= John Killaly =

Irish civil engineer, specialist in canals

John Killaly (1776-1832) was the most significant Irish canal engineer working originally for the Grand Canal company and later, as an engineer, under the Directors-General of Inland Navigation.

==Career==
The name Killaly is rare and associated with the county of Offaly, but no record of his parentage or birthplace has been discovered and it is possible that he was born and educated in England. In around 1791 Killaly started carrying out some surveys for the Grand Canal. By 1794 he had made such an impression on the directors that he was asked to join the company at a salary of £150 per annum. By 1796 they reported that from being 'a mere measurer and surveyor' he had become 'the complete superintendent of all kinds of work'. He took on the most difficult stretch of the canal, across the Bog of Allen close to Edenderry, which at John Smeaton's suggestion had been built high across the surface of the bog. William Jessop had attempted to stem the water leakage by using 'ribs of clay' and eventually one of the directors of the company, Richard Griffith, challenged this approach and Killaly adopted a much more gentle profile that stabilized the canal, though it was to remain a problem. For the extension from Tullamore to Shannon Harbour another bog had to be crossed near the river Brosna, and this time Killaly carried out extensive drainage works over several years along the line of the canal and allowed the land to subside before excavating the canal.

By this time he had become the company's chief with a salary of around £800. On the opening of the canal in 1803 he became an engineer under the Directors-General of Inland Navigation, whilst still receiving a reduced salary from the Grand Canal company until 1810. In 1805, he was sent on a six-week fact finding tour of engineering works in England and Wales, reporting on canals, bridges, docks and rail roads. On his resignation in 1810 the Board recorded that Killaly had 'conducted himself with the most unwearied assiduity and the most perfect and unimpeached integrity' during his service to the company.

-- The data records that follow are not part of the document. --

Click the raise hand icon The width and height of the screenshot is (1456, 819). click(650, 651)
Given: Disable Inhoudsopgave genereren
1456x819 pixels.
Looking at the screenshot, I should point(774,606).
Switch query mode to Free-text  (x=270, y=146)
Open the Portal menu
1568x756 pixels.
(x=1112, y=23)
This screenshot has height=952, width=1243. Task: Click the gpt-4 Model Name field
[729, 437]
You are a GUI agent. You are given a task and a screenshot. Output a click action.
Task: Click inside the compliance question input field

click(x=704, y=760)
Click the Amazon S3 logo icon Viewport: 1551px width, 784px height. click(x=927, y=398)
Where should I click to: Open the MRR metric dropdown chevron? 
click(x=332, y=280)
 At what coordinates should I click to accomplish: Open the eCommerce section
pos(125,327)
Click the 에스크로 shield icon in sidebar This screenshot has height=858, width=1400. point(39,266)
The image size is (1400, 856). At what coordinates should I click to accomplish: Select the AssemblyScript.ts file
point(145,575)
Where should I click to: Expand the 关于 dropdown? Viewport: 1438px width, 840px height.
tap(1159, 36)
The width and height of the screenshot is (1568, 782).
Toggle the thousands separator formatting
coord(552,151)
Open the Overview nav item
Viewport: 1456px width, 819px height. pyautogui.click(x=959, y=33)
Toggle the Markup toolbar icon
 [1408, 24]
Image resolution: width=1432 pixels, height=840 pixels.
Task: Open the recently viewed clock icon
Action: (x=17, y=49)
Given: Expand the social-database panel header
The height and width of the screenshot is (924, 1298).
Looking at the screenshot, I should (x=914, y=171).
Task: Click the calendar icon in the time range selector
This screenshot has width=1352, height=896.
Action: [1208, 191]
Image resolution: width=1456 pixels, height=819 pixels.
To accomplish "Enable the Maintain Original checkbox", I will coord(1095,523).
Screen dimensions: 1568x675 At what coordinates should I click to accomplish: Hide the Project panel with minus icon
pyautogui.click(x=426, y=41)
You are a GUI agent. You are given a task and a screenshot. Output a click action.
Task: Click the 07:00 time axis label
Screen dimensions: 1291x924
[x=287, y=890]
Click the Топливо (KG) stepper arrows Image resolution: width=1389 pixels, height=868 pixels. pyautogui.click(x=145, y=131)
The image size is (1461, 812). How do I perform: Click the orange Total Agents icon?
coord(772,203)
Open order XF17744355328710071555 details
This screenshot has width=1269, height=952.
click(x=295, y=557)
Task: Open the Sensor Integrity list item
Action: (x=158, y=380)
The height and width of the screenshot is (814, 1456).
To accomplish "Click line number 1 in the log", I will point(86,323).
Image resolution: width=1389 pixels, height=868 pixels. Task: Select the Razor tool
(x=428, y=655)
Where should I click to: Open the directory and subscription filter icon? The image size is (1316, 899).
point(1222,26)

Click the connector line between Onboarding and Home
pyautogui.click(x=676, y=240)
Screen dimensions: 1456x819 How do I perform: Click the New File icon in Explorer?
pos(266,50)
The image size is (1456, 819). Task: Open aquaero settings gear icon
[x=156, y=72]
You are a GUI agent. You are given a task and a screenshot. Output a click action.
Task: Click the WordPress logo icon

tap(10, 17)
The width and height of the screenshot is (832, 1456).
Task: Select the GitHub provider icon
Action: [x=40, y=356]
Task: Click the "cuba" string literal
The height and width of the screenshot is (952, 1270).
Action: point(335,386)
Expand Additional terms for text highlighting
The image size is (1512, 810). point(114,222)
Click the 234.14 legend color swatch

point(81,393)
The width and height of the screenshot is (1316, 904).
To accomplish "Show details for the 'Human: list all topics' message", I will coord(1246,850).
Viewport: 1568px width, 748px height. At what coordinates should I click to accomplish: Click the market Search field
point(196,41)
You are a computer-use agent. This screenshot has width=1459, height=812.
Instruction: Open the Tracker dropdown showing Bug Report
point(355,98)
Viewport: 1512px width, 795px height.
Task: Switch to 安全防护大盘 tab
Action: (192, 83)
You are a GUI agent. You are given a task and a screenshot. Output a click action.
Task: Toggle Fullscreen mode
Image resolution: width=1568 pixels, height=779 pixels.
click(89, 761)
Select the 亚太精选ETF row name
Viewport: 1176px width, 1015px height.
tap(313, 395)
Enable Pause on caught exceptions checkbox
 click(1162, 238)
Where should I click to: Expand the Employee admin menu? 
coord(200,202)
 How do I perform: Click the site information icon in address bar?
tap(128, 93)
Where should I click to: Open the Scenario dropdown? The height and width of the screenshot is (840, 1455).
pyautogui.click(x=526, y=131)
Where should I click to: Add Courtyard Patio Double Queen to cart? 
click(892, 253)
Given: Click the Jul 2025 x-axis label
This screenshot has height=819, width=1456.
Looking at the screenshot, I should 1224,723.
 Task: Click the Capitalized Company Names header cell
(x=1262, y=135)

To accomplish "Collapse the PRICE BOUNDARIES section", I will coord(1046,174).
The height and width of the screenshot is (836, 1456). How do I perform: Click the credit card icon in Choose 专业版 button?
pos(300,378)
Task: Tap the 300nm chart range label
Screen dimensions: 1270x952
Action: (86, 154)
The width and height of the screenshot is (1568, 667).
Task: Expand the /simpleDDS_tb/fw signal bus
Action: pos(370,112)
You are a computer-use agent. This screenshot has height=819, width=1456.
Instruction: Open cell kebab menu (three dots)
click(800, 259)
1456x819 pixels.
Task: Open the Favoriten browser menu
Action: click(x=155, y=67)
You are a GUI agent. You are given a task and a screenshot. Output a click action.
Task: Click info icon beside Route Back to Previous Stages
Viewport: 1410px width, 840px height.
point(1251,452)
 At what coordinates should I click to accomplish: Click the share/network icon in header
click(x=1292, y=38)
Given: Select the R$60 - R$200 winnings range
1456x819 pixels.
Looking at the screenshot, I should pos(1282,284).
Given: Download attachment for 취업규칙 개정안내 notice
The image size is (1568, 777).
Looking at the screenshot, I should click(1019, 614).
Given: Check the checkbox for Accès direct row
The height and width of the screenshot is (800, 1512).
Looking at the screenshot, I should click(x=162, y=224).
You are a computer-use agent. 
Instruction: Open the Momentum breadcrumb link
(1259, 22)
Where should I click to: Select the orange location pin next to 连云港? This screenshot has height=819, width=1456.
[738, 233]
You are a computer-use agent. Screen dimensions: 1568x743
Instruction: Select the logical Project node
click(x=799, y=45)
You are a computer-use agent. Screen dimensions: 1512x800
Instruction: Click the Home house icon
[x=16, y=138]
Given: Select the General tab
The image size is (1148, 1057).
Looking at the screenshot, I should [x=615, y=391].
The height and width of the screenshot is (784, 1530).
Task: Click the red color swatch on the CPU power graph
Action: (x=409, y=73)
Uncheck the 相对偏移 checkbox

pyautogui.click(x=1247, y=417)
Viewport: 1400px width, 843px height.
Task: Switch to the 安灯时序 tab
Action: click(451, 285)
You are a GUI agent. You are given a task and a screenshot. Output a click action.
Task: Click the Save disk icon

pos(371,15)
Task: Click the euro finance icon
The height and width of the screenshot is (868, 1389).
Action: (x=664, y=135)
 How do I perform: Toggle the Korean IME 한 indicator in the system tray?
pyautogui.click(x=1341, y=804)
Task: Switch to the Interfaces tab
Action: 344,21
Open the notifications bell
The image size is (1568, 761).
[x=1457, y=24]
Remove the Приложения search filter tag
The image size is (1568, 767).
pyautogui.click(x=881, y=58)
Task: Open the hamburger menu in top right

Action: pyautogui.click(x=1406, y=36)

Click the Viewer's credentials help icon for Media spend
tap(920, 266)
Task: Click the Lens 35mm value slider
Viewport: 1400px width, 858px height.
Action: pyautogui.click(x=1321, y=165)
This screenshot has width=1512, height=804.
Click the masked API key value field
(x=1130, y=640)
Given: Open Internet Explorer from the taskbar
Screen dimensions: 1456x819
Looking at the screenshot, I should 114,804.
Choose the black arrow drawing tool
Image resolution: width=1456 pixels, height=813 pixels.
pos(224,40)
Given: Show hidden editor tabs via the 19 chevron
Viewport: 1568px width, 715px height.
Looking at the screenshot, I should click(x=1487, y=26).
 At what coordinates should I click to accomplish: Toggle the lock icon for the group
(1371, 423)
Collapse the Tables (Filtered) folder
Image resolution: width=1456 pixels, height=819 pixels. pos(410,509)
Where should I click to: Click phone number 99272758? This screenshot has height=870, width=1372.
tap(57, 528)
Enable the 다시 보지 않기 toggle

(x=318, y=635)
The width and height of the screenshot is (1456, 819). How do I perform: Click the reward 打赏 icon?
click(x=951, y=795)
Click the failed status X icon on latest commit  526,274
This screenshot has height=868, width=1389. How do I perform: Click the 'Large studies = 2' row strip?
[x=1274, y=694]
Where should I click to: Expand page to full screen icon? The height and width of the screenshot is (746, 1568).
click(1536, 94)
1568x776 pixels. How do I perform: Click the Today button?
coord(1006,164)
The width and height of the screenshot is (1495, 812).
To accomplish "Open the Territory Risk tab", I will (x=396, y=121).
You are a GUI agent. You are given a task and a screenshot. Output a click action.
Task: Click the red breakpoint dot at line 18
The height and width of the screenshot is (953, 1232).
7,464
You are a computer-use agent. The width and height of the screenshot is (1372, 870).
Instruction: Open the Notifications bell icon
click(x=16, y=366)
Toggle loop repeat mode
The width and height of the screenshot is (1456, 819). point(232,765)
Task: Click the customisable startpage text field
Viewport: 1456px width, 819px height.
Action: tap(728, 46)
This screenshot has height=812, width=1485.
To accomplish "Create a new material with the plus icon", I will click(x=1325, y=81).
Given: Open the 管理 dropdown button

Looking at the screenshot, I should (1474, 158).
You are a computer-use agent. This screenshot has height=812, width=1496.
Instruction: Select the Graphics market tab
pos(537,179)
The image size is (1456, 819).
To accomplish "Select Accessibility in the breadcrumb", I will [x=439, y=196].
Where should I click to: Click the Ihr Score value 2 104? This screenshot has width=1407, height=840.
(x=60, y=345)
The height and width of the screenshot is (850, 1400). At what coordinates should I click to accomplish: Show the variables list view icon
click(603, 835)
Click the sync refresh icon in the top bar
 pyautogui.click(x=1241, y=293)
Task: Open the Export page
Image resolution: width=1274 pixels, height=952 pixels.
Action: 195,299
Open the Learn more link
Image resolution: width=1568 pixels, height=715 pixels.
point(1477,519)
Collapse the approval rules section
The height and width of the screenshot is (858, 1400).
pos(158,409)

Together with John Brownrigg, he inspected the state of the River Shannon Navigation and made a comprehensive report to the Directors with a number of proposals for action on the upper part. He supervised the construction of lateral canals at Athlone and Meelick. He also advised on the Corrib, Lagan, Newry and Suir navigations. He surveyed an extension to the Royal Canal to Lough Allen but by this time the Royal Canal Co was in financial trouble and was declared bankrupt in 1813, leaving the Directors-General to complete the line to the Shannon. Killaly resurveyed the route from the summit west of Mullingar to a new entry into the Shannon using the Camlin River. This was let as a single contract and completed substantially on time and within budget in 1817, including a major aqueduct across the River Inny. In 1814 he surveyed the line of a canal to connect Lough Erne with Lough Neagh. The plan was approved and the Ulster Canal Co was eventually formed in 1825 to undertake construction, though he was instructed to resurvey it to cut costs.

In 1823, he was asked to re-examine his plans for an extension of the Grand Canal to Ballinasloe in County Galway and offered to act as Directing Engineer on condition that his son, Hamilton be appointed as superintending engineer. He used his experience of driving through bogs by driving a drainage channel along the centreline of the canal with similar and interconnecting drains at 25 and 60m on each side with transverse drains. In this way a uniform settlement was achieved over a wide area, avoiding the need for high embankments.

Between 1820 and 1826, Killaly was seconded by the government to deal with some 88 miles of road improvements to provide employment in Clare, parts of Limerick, Galway, Mayo and Roscommon, including numerous bridges. At times he was responsible for more than 9,000 workers in these famine relief schemes. Reporting in 1822, Killaly said "the great destruction of morals and waste of public property which have taken place in the county of Clare from this cause (jobbing) is beyond my power to calculate" and in 1830 he expressed the hope that the presentment system would be eradicated.

==Family==
In 1799, Killaly married Alicia Hamilton, a daughter of George Hamilton, the owner of the principal flour mill on the Tullamore River. In 1804, Killaly leased the mill property from him at an annual rent of the £300 and moved into the Mill House, with his growing family, which eventually numbered four sons and three daughters. Three of his sons (Hamilton Hartley, Richard Griffith and Benjamin) later graduated from the University of Dublin and two of them became civil engineers like their father. Hamilton Hartley Killaly emigrated to Canada and became an engineer on the Welland Canal and later the first Chairman and Chief Engineer of the Board of Works for Lower Canada. His son became the first president of the Canadian Society of Civil Engineers in 1887.

On his death in 1832 a large memorial was erected by his widow in St. Patrick's Cathedral, Dublin.